= Pornography in Brazil =

Pornography in Brazil with explicit sex scenes began in the modern era after the lifting of the censorship of the military regime in Brazil.

During the period of censorship, there was an erotic genre pornochanchada, a genre that was compared to the porn genre but did not have explicit sex scenes due to censorship during the time of the military regime in Brazil. After the political opening, there were more explicit sex scenes, and pornochanchada went bankrupt.

== Pornochanchada ==

During the 1970s and 1980s, pornochanchada had a significant impact on the Brazilian cinema. This genre featured prominent actresses such as Vera Fischer, Helena Ramos, Adriana Prieto, among others. Generally, this genre was produced in the Boca do Lixo, a place where films like Mulher, Mulher, Os Paqueras and A Dama da Zona, among others, were produced without any explicit sex scenes.

This genre received support from the military government, which created the National Cinema Institute in 1966, succeeded by Embrafilme in 1969, and was also supported by organizations such as CONCINE, created in 1973, and laws aimed at stimulating and protecting national cinema.

The genre declined due to the economic crisis in the 1980s, which put producers of this genre in a complicated financial situation. The military regime reduced censorship on films, and foreign companies, seeing this, exported their films to Brazil. These films attracted male audiences, and Brazilian companies mass-produced films of this genre, which did not attract Brazilian audiences as much as foreign films did.

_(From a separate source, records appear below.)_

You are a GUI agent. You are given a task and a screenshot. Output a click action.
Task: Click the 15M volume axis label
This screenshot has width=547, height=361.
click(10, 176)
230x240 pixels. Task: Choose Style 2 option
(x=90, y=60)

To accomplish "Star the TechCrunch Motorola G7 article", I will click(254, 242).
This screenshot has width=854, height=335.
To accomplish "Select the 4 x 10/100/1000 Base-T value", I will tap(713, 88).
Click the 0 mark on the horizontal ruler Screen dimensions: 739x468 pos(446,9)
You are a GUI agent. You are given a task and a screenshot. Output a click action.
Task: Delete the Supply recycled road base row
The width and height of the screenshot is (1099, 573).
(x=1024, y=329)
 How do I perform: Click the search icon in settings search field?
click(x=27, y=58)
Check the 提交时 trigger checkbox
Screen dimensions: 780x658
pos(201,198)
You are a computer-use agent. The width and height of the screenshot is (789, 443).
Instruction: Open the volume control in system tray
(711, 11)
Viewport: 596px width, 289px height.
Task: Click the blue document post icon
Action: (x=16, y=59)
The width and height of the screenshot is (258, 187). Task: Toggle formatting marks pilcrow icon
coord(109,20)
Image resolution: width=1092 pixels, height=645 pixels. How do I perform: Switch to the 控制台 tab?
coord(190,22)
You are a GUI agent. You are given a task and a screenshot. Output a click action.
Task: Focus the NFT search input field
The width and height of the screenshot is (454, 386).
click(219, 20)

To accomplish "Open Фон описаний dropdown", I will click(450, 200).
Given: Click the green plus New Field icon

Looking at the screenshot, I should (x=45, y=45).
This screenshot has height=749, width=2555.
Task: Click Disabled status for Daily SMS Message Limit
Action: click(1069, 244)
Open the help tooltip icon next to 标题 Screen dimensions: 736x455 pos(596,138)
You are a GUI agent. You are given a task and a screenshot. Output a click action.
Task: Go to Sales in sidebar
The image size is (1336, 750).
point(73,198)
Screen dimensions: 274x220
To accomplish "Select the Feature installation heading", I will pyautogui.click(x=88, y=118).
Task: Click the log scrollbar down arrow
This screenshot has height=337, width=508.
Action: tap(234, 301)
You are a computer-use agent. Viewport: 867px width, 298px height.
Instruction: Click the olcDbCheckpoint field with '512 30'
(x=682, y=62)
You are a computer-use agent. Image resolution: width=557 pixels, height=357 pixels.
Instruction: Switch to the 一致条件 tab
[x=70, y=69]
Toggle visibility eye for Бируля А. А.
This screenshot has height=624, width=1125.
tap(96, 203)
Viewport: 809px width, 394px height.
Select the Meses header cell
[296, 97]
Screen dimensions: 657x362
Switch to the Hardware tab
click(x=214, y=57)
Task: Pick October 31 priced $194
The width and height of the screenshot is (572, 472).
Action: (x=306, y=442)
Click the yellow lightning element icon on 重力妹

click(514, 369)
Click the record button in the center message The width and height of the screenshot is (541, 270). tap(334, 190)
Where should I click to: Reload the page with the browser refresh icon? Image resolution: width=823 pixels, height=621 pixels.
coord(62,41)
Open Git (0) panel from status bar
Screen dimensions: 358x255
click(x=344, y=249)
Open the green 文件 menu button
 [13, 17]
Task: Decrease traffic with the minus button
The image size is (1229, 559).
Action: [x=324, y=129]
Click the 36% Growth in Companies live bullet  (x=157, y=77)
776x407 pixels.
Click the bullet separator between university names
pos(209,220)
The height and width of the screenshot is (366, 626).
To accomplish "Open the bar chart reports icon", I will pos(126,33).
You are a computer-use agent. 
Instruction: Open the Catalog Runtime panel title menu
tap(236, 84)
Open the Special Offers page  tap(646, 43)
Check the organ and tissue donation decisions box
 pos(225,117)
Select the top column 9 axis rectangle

The situation of Brazilian cinema worsened with the Collor Era, with the end of laws that incentivized national film production and the dissolution of organisations like Embrafilme and CONCINE.

== Present day ==
There are Brazilian companies like Brasileirinhas and Sexxxy World that produce pornographic films in Brazil. Brasileirinhas is the largest film producer in Brazil and features actresses such as Júlia Paes and Monica Mattos, among others.

In November 2013, Brasileirinhas stopped releasing DVDs and started selling films exclusively online. One of the reasons was the sharp decline in sales since 2007. Other brands, such as Explícita Vídeos, Sexxxy, Buttman, and Planet Sex, ceased production to avoid bankruptcy. This is due to the growth of online pornography, and as a result, companies must consider an internet-based market and the possibilities of a portable platform.

In 1992, about eight million copies of pornographic magazines were believed to be sold in Brazil, while one in four Brazilians of both sexes had watched an explicit sex movie. In a 1994 survey, this number increased slightly for women and doubled for men.